Prompt –
Go through the records, and copy each line in which the string "will" is present.

Listed records –

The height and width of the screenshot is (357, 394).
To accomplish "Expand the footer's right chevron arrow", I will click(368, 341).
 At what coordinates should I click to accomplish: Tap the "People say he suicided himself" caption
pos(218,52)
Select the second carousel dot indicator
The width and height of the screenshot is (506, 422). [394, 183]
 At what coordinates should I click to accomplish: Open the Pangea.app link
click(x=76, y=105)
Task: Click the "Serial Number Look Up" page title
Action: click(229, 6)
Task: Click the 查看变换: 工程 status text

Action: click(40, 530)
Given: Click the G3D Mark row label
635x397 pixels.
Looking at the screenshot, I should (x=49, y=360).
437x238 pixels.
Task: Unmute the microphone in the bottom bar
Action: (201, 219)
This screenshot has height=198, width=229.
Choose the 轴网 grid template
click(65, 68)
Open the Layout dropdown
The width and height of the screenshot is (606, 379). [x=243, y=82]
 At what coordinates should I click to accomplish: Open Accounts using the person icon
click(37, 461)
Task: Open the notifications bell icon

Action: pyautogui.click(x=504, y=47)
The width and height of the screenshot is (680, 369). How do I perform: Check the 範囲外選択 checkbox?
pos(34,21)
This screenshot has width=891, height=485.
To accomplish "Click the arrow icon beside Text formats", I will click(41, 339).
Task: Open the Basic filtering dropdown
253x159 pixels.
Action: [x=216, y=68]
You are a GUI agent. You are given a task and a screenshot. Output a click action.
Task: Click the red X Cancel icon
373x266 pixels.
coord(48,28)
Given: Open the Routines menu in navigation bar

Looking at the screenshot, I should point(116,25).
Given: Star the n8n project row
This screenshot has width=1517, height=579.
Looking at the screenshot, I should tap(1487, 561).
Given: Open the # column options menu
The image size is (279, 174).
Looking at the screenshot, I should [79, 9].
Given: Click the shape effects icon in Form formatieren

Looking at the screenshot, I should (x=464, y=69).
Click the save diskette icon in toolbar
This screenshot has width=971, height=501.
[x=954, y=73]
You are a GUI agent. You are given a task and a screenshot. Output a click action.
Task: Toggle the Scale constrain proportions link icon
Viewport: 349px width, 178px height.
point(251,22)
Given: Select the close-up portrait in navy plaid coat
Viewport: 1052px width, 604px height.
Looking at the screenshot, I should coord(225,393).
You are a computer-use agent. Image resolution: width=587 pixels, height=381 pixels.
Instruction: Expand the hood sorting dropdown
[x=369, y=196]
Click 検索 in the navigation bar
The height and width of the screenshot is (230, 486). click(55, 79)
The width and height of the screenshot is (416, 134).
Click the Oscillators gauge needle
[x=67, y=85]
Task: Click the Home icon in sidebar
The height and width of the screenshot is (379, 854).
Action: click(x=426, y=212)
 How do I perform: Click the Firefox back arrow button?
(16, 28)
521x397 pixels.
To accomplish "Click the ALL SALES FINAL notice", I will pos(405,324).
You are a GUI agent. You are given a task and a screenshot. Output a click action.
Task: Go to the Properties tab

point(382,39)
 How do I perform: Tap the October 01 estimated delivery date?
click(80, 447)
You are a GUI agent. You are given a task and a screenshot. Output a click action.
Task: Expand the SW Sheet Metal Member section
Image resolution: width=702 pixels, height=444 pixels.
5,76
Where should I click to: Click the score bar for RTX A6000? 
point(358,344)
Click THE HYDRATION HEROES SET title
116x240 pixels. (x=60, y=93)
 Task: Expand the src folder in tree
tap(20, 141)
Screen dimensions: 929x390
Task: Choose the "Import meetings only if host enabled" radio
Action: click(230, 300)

Answer section –
To accomplish "Expand the footer's right chevron arrow", I will click(368, 341).
To accomplish "Click the arrow icon beside Text formats", I will click(41, 339).
To accomplish "Click the ALL SALES FINAL notice", I will pos(405,324).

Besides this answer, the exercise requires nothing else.